I used to get excited when I saw a conversation in the media or public about teen pregnancy. I always thought “Maybe someone out there will hear this and find out what they need to know” or that someone would hear / see their experiences reflected and be able to say “Yes, I get what they’re talking about”. At a push, I’d hope that people who’ve never been there would be able to walk away having learned something. Anything.
I don’t get excited anymore. In fact, to save my sanity, I tend to switch off, close the browser or walk away when the topic comes up. It’s seldom that you come across the conversation where the people involved are asking the right questions, have an understanding of who they are talking to, or what they are trying to achieve.
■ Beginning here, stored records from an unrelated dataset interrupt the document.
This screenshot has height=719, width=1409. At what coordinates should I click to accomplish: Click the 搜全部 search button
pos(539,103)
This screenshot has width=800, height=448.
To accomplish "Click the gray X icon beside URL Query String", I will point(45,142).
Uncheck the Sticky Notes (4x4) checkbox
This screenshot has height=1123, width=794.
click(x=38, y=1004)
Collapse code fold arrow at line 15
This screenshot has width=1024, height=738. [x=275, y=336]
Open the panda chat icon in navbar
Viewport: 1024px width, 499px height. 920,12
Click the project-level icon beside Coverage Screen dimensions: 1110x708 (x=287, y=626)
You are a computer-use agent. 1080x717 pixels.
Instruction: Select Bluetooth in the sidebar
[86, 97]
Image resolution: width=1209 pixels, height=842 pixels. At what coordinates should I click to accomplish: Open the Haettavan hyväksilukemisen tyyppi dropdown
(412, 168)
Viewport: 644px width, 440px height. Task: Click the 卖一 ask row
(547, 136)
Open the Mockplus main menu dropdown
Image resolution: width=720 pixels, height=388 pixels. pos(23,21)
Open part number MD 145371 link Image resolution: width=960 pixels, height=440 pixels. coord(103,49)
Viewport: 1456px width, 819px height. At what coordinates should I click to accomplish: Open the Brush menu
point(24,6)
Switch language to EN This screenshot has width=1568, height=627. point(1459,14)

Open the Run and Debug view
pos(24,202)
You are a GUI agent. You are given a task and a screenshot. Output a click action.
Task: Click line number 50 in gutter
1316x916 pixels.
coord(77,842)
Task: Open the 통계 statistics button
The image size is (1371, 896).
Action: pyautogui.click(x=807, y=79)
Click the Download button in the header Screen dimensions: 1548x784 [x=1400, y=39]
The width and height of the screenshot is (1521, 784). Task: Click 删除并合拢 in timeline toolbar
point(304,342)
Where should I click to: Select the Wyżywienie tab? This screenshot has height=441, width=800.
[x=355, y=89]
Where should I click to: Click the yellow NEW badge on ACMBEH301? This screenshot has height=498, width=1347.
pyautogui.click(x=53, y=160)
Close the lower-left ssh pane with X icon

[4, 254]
Instead we hear about prevention (a valid conversation, but a separate one), and we hear the same statistics drawn from the same sources and very very seldom from a pregnant teenager or teen parent themselves.
We need to be more clear about what we’re trying to do.
- Are you trying to encourage sexually active non-pregnant teens to use contraception by telling them how hard it is to be a teen mom?
- Are you trying to tell pregnant teens what their options are?
- What are you saying to teen parents? *Are* they included in this conversation? (If not, perhaps you could ask yourself *why* not)
- Or are you talking to the general public and not to those affected (or potentially affected) at all?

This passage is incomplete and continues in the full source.